One of the biggest players in Rod Blagojevich's criminal saga pleaded guilty in federal court today and agreed to turn himself in to jail by next week.
Christopher Kelly, a longtime friend, adviser and fund-raiser to the ex-governor, pleaded guilty to a kickback scheme involving contracts at O'Hare Airport and his roofing company, BCI Commercial Roofing, Inc.
By doing so, he evades a trial that was scheduled to begin tomorrow.
Kelly told the judge he pleaded guilty after enduring "a great deal of pressure."
"I'm doing it knowing the ramifications of my actions," said Kelly, whose plea deal calls for a 57-month sentence, almost five years, to run after he serves three years in a separate tax fraud case.
Kelly will voluntarily surrender to the federal lock-up on Sept. 18. He will also pay a $450,000 in forfeiture.
There was no talk of Kelly cooperating against Blagojevich, despite the government taking the rare move and charging Kelly three times in two years.

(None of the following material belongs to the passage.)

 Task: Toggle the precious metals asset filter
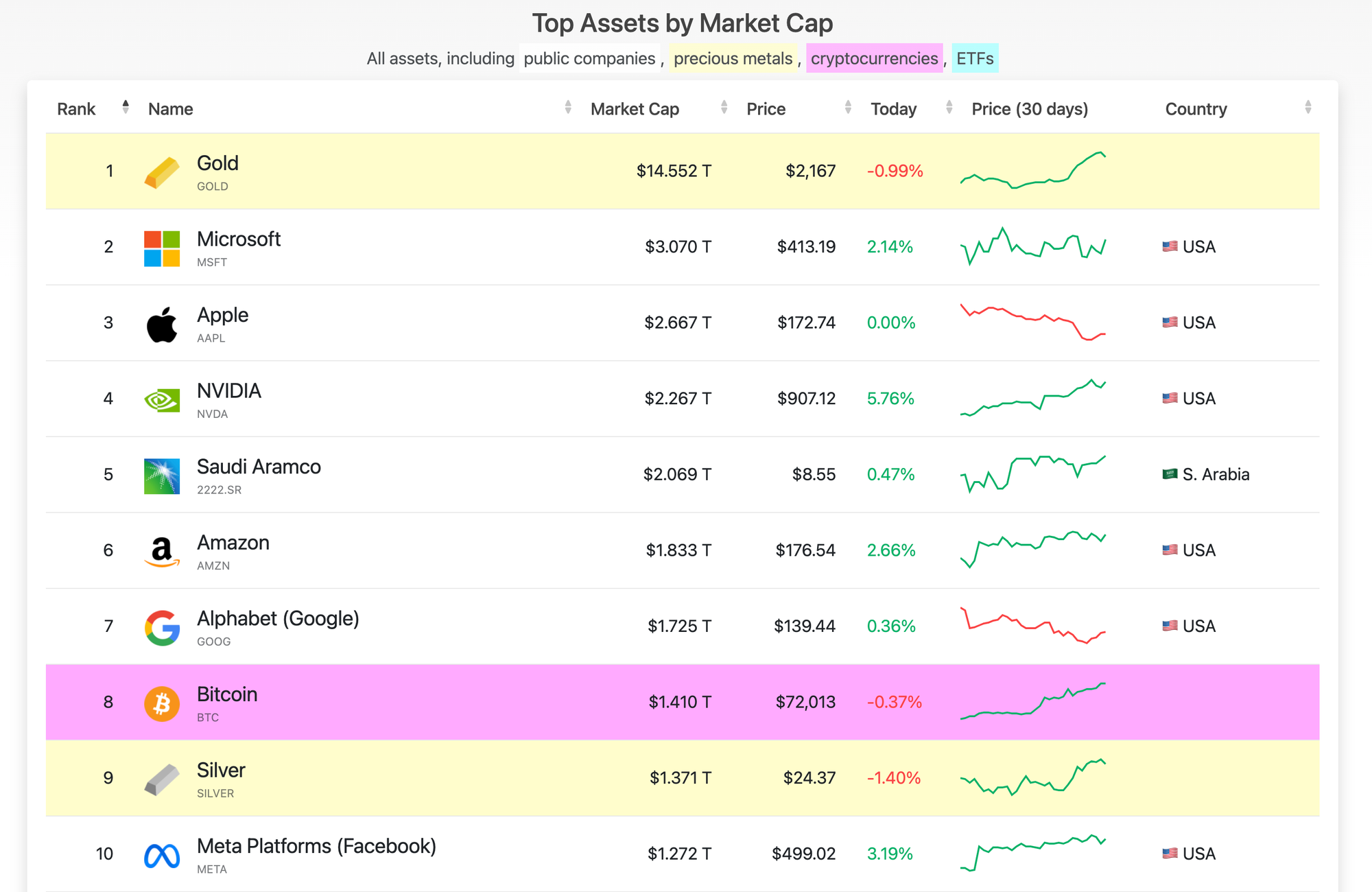coord(733,58)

Kelly still faces trial on racketeering and extortion charges with the former governor next June.
Wearing a blue dress shirt in court, Kelly stood with his hands folded before him and, as Assistant U.S. Attorney Reid Schar read the charges aloud in court, Kelly looked up at the ceiling or down at the floor.
Upon swearing in Kelly, U.S. District Judge Charles Norgle asked the Burr Ridge man to speak up.

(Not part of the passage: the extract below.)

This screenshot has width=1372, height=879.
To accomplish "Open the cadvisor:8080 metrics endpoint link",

"Is there a reason why you're whispering?" Norgle asked.
Schar said as part of the kickback scheme, Kelly used criminally-derived profits to pay off personal debts, including to convicted businessman Tony Rezko, as well as gambling debts.
"Is that what happened and is that what you did?" Norgle asked.
"Yes," Kelly replied.
Kelly still faces trial on charges with the ex-governor -- his third indictment. Kelly pleaded guilty in a separate tax scheme earlier this year.
The plea deal was finalized at the last minute, with Kelly initialing portions of it outside the courtroom minutes before court. At one point, Norgle recessed because Kelly said he hadn't read the whole document.
Kelly and his lawyer, Michael Monico, left the courthouse without comment.